Most HPC systems rely on a high-performance, low-latency interconnect network to connect compute nodes together in a way that supports tightly-coupled computations, where the compute nodes need to exchange a lot of information as part of the computation. Yong’s talk will focus on how to troubleshoot failures in HPC infiniband interconnects using his software tool, wwwibcheck, which helps the system administrators isolate and identify infiniband equipment failures or performance problems affecting the execution time of compute jobs.

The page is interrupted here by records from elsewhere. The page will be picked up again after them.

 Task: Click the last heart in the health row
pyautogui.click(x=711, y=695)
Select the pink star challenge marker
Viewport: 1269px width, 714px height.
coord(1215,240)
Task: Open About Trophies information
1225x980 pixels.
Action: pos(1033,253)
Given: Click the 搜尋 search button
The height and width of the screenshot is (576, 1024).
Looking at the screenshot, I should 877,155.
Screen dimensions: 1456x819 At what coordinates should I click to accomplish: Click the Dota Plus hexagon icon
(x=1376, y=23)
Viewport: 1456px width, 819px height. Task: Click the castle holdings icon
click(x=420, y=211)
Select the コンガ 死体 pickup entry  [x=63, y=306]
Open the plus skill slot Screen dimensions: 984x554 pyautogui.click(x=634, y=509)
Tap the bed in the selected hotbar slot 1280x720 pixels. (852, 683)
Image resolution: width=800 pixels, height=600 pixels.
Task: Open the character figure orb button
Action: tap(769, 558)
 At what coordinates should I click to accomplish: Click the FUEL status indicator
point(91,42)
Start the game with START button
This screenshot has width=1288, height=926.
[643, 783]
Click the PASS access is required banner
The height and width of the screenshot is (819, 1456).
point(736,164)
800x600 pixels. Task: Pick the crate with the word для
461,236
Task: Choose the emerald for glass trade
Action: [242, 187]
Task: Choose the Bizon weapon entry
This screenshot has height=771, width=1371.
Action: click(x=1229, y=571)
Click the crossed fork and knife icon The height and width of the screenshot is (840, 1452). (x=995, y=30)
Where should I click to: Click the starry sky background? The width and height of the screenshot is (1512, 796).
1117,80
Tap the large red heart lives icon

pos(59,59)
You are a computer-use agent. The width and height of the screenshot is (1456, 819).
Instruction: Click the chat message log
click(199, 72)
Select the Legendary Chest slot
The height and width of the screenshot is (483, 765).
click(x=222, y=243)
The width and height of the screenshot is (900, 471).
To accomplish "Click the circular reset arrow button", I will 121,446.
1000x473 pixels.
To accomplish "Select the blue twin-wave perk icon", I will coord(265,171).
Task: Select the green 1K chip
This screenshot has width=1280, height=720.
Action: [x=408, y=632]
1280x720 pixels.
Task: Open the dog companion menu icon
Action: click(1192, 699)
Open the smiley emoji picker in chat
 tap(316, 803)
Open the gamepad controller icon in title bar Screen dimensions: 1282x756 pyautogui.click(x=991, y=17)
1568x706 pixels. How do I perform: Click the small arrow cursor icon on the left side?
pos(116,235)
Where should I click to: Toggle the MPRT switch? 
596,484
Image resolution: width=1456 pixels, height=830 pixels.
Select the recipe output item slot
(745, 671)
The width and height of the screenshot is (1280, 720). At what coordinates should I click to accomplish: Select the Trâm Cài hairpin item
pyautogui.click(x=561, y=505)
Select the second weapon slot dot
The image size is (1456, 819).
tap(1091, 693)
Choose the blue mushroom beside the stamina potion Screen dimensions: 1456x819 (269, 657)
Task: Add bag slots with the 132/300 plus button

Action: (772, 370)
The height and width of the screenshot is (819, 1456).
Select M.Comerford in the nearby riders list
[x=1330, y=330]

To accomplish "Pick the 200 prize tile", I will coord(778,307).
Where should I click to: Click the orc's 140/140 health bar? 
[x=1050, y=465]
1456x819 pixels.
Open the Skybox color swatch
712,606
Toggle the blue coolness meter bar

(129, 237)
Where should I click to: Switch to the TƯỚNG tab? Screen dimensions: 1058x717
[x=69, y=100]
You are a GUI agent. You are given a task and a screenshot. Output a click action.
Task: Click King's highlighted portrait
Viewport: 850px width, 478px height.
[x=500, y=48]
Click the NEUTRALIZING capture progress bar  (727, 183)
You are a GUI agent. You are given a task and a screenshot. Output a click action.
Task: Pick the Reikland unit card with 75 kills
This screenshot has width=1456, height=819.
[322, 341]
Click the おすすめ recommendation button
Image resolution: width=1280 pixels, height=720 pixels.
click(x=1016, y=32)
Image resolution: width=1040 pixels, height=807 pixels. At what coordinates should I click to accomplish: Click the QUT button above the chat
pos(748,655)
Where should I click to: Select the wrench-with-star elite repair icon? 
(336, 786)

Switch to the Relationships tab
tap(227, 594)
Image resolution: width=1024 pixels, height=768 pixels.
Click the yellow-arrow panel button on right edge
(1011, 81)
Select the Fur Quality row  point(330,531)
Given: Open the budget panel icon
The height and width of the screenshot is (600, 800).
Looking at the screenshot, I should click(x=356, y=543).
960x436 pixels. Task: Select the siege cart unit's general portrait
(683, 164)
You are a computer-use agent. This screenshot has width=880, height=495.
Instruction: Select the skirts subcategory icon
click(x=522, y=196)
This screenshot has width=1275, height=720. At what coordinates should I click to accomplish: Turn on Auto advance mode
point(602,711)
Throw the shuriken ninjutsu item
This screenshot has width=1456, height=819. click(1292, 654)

Michael Jennings will also be giving a talk on his Warewulf Node Health Check (NHC) utility software. NHC runs in conjunction with the system’s job scheduler, carrying out a pre-check to detect potential problems with compute nodes before the job starts, optionally marking bad nodes as “offline.” This highly configurable utility works with popular job schedulers, such as SchedMD’s Slurm job scheduler, and Adaptive Computing’s Moab scheduler and TORQUE resource manager.
Yong and Michael are part of High Performance Computing Services Group in the IT Division that supports the Lawrencium computational cluster for the use of Berkeley Lab PIs.